Data listing Start Marker

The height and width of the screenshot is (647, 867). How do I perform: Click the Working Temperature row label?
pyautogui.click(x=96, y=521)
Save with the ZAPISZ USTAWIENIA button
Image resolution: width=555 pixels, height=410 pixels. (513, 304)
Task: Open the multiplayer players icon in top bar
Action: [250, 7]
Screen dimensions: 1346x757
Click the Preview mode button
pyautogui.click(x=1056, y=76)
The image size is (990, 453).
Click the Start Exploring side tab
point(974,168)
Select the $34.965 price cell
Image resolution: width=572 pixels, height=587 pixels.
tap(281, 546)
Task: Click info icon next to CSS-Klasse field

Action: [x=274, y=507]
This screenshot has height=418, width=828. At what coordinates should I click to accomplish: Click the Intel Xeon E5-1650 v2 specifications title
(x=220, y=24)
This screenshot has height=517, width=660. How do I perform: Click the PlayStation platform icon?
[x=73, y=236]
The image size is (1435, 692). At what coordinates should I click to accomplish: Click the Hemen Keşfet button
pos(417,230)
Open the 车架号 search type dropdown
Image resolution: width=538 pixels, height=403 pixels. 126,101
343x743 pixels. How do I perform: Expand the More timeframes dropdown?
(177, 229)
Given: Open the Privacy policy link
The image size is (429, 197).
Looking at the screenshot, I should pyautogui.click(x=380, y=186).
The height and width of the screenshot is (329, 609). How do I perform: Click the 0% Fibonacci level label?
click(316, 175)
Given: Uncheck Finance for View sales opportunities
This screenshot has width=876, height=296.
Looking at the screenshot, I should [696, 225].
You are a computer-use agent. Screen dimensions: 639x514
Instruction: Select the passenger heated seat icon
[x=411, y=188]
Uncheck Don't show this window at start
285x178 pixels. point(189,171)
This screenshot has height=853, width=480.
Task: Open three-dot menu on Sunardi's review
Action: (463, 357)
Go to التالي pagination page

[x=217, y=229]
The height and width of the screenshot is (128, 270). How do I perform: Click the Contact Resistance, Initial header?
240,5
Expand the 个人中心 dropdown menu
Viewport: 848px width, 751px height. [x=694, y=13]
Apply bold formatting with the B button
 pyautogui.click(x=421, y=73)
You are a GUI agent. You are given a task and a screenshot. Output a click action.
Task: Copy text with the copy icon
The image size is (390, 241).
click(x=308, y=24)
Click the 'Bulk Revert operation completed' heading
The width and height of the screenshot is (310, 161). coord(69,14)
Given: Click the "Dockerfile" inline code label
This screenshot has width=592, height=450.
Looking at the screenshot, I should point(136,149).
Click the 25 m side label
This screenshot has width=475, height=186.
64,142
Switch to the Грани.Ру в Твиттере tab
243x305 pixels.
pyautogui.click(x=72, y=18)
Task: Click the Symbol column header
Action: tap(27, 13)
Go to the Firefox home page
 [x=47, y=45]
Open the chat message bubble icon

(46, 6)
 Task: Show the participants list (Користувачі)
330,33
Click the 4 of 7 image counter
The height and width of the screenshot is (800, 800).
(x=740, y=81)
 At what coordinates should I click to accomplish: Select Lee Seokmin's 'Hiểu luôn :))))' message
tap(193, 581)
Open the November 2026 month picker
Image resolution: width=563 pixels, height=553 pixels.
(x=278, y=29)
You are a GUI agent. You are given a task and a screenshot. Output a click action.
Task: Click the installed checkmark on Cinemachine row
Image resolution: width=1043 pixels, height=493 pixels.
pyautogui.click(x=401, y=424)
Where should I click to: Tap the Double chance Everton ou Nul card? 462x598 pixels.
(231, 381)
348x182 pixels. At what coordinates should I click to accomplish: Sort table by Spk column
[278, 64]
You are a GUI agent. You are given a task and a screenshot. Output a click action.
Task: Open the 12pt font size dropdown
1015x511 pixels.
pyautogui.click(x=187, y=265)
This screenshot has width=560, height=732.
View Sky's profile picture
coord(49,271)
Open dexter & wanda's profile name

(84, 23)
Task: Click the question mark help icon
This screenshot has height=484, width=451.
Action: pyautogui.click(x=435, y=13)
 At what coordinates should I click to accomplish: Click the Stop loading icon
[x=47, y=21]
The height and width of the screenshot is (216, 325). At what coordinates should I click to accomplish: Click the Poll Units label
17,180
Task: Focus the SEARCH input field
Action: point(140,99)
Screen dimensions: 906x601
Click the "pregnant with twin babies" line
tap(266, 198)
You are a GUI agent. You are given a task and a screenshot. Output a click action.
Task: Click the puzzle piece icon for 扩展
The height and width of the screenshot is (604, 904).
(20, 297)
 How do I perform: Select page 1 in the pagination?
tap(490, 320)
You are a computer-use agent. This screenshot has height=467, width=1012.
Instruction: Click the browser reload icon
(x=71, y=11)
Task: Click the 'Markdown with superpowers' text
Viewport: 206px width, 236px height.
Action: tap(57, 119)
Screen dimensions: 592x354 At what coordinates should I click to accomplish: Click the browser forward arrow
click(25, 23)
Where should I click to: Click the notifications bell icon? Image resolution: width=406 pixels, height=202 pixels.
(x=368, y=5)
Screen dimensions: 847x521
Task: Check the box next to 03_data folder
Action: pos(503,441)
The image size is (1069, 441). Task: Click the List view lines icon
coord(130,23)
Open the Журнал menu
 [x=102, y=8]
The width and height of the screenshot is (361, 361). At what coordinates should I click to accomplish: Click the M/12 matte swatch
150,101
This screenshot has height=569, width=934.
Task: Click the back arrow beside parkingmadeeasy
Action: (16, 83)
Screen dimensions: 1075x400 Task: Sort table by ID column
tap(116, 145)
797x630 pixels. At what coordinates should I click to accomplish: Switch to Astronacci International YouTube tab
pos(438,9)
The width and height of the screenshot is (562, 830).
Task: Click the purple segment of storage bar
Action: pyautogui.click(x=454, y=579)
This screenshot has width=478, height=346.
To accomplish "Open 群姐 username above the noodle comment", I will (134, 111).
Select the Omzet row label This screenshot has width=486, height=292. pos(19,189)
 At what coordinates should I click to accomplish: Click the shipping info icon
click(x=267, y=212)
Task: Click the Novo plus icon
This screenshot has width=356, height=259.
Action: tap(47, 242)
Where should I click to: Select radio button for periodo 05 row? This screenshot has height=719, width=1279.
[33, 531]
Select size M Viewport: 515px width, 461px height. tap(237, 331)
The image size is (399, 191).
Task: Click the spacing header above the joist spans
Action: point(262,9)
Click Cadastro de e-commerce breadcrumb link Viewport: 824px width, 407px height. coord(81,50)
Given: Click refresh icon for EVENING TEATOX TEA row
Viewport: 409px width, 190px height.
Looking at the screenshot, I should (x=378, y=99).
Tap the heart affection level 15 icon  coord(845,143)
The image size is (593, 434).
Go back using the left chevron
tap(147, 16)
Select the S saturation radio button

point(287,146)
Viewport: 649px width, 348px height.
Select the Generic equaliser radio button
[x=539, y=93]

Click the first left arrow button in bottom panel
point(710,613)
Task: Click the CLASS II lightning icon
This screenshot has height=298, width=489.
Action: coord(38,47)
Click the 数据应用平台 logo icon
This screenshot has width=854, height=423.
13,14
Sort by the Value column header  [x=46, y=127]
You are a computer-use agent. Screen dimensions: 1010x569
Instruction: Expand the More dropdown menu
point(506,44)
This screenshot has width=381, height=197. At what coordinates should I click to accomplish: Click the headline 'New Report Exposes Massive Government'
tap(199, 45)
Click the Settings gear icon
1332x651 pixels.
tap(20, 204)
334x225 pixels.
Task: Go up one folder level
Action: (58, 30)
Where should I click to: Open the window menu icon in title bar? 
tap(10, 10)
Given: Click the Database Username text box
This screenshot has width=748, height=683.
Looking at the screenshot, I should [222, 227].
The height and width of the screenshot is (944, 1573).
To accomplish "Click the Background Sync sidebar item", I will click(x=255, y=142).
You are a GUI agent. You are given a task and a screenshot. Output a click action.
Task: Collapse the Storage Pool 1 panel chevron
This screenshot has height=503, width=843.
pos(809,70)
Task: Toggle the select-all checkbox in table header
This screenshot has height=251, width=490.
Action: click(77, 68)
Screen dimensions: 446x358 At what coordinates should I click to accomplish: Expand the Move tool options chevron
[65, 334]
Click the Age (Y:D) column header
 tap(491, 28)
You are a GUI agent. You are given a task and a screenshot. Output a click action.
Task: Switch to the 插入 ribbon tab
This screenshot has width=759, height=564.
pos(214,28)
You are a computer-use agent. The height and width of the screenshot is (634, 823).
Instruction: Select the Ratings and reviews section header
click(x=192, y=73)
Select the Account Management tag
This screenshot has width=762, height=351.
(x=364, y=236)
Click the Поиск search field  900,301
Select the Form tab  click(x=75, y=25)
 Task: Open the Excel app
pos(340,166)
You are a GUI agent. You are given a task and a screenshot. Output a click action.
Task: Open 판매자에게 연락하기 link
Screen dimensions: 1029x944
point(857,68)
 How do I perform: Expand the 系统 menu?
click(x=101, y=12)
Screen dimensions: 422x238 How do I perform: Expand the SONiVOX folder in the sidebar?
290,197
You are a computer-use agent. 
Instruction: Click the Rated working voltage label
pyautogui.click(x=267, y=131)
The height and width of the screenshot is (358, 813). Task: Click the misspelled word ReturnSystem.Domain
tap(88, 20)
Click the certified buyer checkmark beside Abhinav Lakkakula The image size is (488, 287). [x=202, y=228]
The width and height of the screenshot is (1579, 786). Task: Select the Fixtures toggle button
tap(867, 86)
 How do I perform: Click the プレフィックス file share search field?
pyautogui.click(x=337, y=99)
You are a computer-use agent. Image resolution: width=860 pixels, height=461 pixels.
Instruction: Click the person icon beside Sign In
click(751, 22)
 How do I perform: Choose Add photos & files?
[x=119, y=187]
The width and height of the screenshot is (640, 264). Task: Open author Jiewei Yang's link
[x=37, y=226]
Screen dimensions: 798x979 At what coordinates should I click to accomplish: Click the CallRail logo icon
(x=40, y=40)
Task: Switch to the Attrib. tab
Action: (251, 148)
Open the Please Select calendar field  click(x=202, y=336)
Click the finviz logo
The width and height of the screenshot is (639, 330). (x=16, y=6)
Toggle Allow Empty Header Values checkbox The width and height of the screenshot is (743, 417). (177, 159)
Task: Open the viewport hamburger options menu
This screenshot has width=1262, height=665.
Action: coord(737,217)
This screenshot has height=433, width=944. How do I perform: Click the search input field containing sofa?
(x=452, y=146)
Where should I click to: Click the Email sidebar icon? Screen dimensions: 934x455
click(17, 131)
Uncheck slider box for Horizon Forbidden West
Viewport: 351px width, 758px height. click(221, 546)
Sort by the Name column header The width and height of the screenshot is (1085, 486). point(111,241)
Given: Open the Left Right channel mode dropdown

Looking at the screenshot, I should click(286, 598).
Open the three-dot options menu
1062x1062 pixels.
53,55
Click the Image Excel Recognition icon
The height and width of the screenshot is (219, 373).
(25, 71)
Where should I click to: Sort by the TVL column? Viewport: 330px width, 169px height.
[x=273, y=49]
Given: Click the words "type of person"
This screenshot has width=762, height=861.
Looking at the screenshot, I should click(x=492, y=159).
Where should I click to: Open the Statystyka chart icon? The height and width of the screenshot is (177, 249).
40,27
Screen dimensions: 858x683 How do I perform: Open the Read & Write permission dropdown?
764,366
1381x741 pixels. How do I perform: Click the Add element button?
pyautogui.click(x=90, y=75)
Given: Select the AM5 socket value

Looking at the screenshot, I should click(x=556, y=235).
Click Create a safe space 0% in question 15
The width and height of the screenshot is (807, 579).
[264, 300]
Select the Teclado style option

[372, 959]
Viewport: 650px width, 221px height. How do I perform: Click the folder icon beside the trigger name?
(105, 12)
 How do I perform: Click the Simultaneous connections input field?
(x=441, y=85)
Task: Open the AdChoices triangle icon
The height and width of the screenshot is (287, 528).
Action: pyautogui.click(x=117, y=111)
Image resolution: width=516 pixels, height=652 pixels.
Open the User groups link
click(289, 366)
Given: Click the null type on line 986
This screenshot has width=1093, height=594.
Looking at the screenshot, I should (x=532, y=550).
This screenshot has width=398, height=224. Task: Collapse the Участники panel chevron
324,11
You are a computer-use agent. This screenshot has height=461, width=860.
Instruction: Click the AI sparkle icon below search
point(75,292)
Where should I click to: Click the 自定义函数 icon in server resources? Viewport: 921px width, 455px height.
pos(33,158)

Data listing End Marker

» What you are asked to do: Copy out each line of the entries above that holds "text".

» Solved problem:
Task: Copy text with the copy icon
Task: Click the 'Markdown with superpowers' text
Given: Click the Database Username text box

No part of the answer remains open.